Each thread state contains a _PyRemoteDebuggerSupport
structure, which is used
to coordinate communication between the debugger and the interpreter. The debugger
uses offsets from _Py_DebugOffsets
to locate three key fields:
debugger_script_path
: A buffer where the debugger writes the full path to a Python source file (.py
). The file must exist and be readable by the target process.debugger_pending_call
: An integer flag. When set to1
, it signals that a script is ready to be executed.eval_breaker
: A field checked periodically by the evaluation loop. To notify the interpreter of pending debugger activity, the debugger sets the_PY_EVAL_PLEASE_STOP_BIT
in this field.

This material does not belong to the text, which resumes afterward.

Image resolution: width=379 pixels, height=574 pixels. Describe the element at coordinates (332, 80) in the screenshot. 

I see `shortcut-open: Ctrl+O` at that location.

This causes the interpreter to pause and check for debugger-related actions before continuing with normal execution.
To safely modify these fields, most debuggers should suspend the process before writing to memory. This avoids race conditions that may occur if the interpreter is actively running.
To perform the injection:
- Write the script path into the
debugger_script_path
buffer. - Set the
debugger_pending_call
flag to1
. - Read the value of
eval_breaker
, set the stop bit, and write the updated value back.
An example implementation might look like:
def inject_script(pid, thread_state_addr, debug_offsets, script_path):
# Base offset to the _PyRemoteDebuggerSupport struct
support_base = (
thread_state_addr +
debug_offsets.debugger_support.remote_debugger_support
)
# 1. Write script path
script_path_ptr = support_base + debug_offsets.debugger_support.debugger_script_path
write_string(pid, script_path_ptr, script_path)
# 2. Set debugger_pending_call = 1
pending_ptr = support_base + debug_offsets.debugger_support.debugger_pending_call
write_int(pid, pending_ptr, 1)
# 3. Set _PY_EVAL_PLEASE_STOP_BIT in eval_breaker
eval_breaker_ptr = thread_state_addr + debug_offsets.debugger_support.eval_breaker
breaker = read_int(pid, eval_breaker_ptr)
# Set the least significant bit (this is _PY_EVAL_PLEASE_STOP_BIT)
breaker |= 1
write_int(pid, eval_breaker_ptr, breaker)
After these writes are complete, the debugger may resume the process (if it was paused).
The interpreter will check eval_breaker
at the next evaluation checkpoint,
detect the pending call, and load and execute the specified Python file. The debugger is responsible
for ensuring that the file remains on disk and readable by the target interpreter
when it is accessed.
To inject and execute a script in a remote Python process:
- Locate the
PyRuntime
structure in the target process's memory. - Read and validate the
_Py_DebugOffsets
structure at the start ofPyRuntime
. - Use the offsets to locate a valid
PyThreadState
. - Write the path to a Python script into
debugger_script_path
. - Set
debugger_pending_call = 1
. - Set
_PY_EVAL_PLEASE_STOP_BIT
ineval_breaker
. - Resume the process (if paused). The script will be executed at the next safe eval point.